Aller au contenu

Le combat du peuple

rÉvolution : Bilan et perspectives du printemps arabe

Photo: Sarra Guerehani

« Un an déjà qu’un vent de démocratie souffle sur la Tunisie ainsi que le monde arabe et déstabilise les systèmes totalitaires en place. » Voilà comment le Collectif Tunisien au Canada introduisait son événement « rÉvolution », qui se déroulait dimanche dernier au Cinéma du Parc. Le plus étonnant tout d’abord, c’est qu’on avait le sentiment que ce véritable vent de démocratie avait trouvé refuge au sein de la population tunisienne expatriée au Québec, et cela alors que le pays traverse encore une période de transition difficile. En effet, l’heure était à la réjouissance, beaucoup de jeunes se trouvaient parmi la centaine de personnes venues assister aux projections, aux expositions et aux conférences qui évoquaient, on l’aura compris, la révolution de jasmin. La première conférence, intitulée « Défis socio-économiques et modèle d’avenir » a tout de suite mis l’accent sur le fait que la Tunisie est en plein processus révolutionnaire encore aujourd’hui et que beaucoup reste à faire pour qu’elle devienne un pays stable et économiquement soutenable. De nombreuses personnalités telles que Mohamed Balgouthi, Mohamed Mabrouk, Nancy Neamtan ou encore Fathi Chamkhi ont mené une discussion tournée vers l’espoir et la volonté du peuple tunisien, tout en précisant que les répercussions de la chute du président Ben Ali posent de graves problèmes démographiques, sociaux et économiques dans l’immédiat.

Photo : Sarra Guerehani

De nombreuses régions, notamment l’Ouest rural, restent très pauvres et la dette souveraine pèse fortement sur les ménages les plus démunis. En effet, environ 18,5% du PIB est consacré au remboursement de la dette et la Tunisie continue à emprunter à des taux d’intérêts élevés pour parvenir à rembourser. La corruption, quant à elle, a été de qualifiée de « goutte d’eau dans l’océan de problèmes que le gouvernement doit résoudre actuellement », rappelant ainsi que la Tunisie traverse une période extrêmement difficile. Cependant, certains indicateurs soulignent que ce cercle vicieux peut être arrêté.

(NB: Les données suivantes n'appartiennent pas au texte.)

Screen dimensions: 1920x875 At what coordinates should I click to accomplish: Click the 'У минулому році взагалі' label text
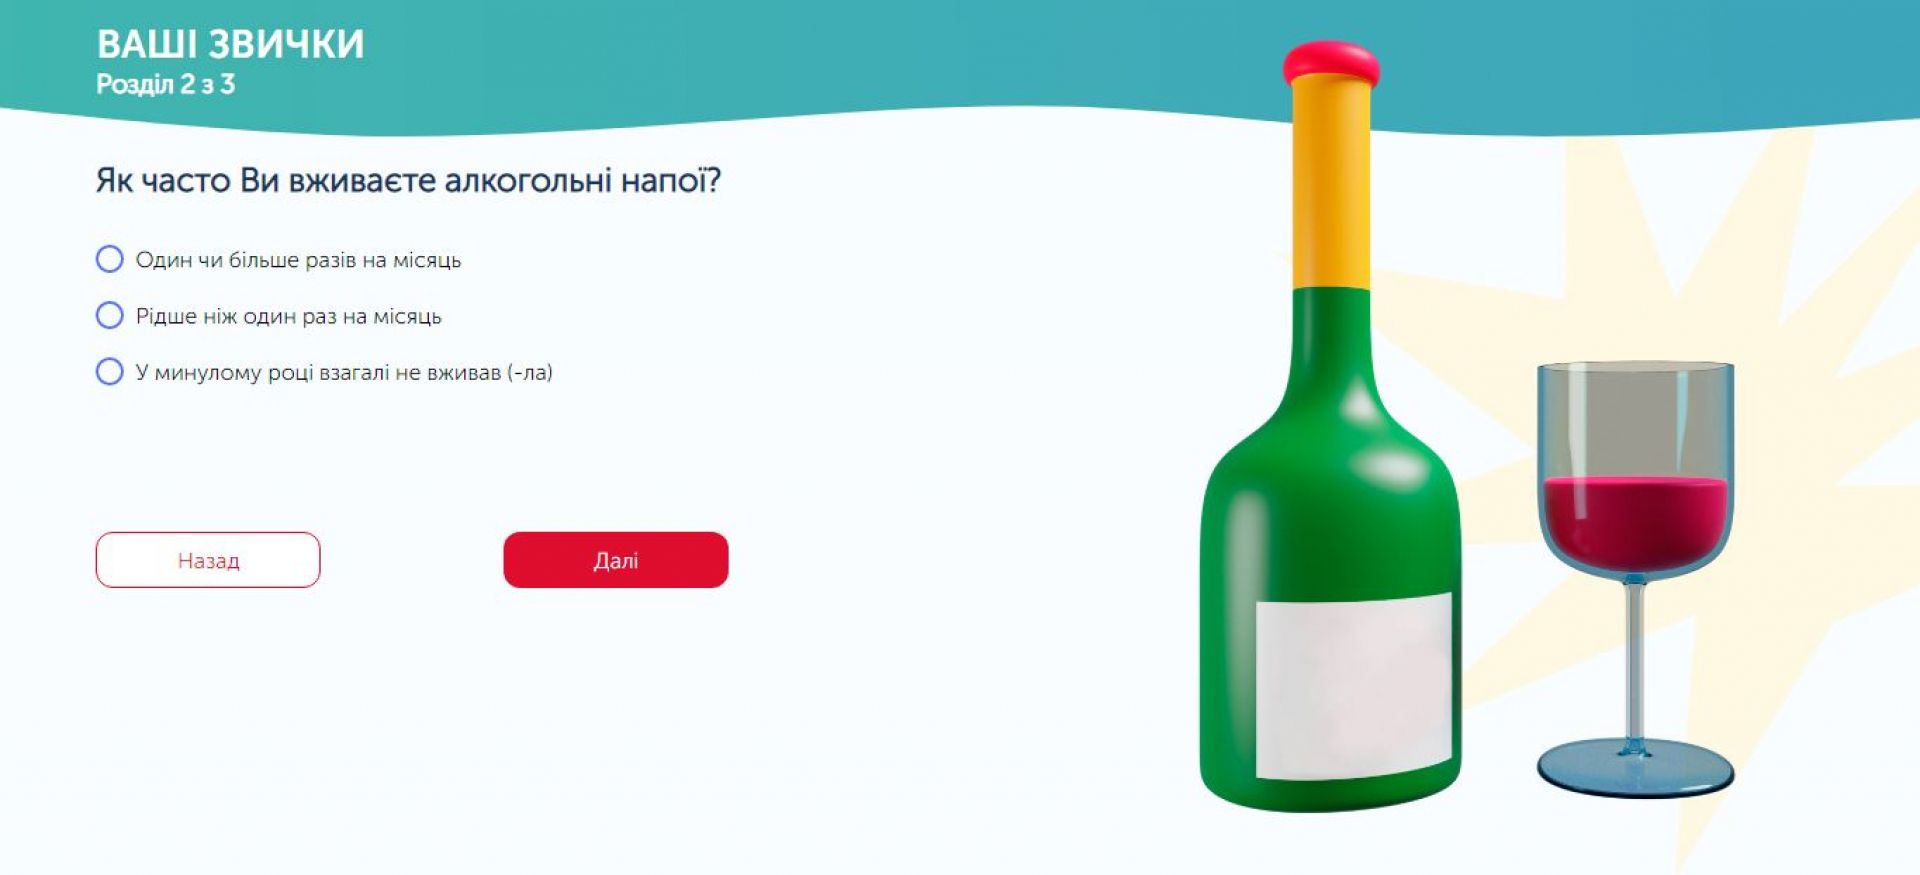(344, 372)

Les interlocuteurs de cette conférence ont effectivement insisté sur le fait que l’investissement étranger reprend petit à petit malgré tout et que les exportations offshores ont augmenté de 15% en 2011. En plus de cela, la famille Trabelsi et le président Ben Ali lui-même détiendraient l’équivalent de vingt milliards de dollars d’avoirs à l’étranger qui appartiennent de droit à la population tunisienne et devraient lui être retournés. La situation est donc très complexe et il est évident que toute révolution est synonyme de violence, de haine et de tragédies humaines, mais que l’espoir et le dévouement démocratique conduiront vers une évolution et une Tunisie juste et autonome dans le futur.

C’est donc après cette conférence animée qu’aurait dû être projeté le documentaire Al Sharara (2011) réalisé par Mongi Farhani à propos de la première étincelle qui a déclenché la révolution à Sidi Bouzid. Des problèmes qualifiés de « hors de contrôle » par le comité organisateur nous ont privés de cette projection tant attendue. Le film a été remplacé par un autre documentaire intitulé Le Combat de la dignité (2008). Ce court-métrage, filmé clandestinement dans le bassin minier dans la ville de Redeyef pendant le soulèvement populaire du 7 avril 2009, met en perspective la répression incessante du régime. À la sortie du film, son réalisateur a été obligé de s’exiler en France pour ne pas être persécuté par les autorités tunisiennes. Le témoignage de Leila Khaled, dont l’époux et le fils ont été incarcérés à la suite de cette manifestation, est très émouvant et illustre le désarroi d’une population au bord du gouffre. Les conditions de leur détention, les tortures et les séquelles sont la marque d’un régime autoritaire sans pitié, malheureusement peu médiatisé avant janvier 2010. À la fin du documentaire, madame Khaled évoque même la possibilité d’un changement en ajoutant que « 2010 sera l’année de la jeunesse ». Il est donc évident que la révolution tunisienne n’est pas survenue par hasard et que le fait que le régime autoritaire ait fermé les yeux sur le malheur de son propre peuple est à l’origine même de sa chute.

La discussion autour de la « rÉvolution », consacrée à un des événements majeurs du XXIe siècle, a donc eu le mérite de rassembler de nombreux tunisiens et autres intéressés pour apprendre, discuter et former sa propre opinion. Les petits stands dans le cinéma et les expositions d’artistes talentueux ont également donné une ambiance festive à ce rassemblement, histoire probablement de saluer et de se réjouir d’un succès démocratique encore embryonnaire mais tout de même prometteur.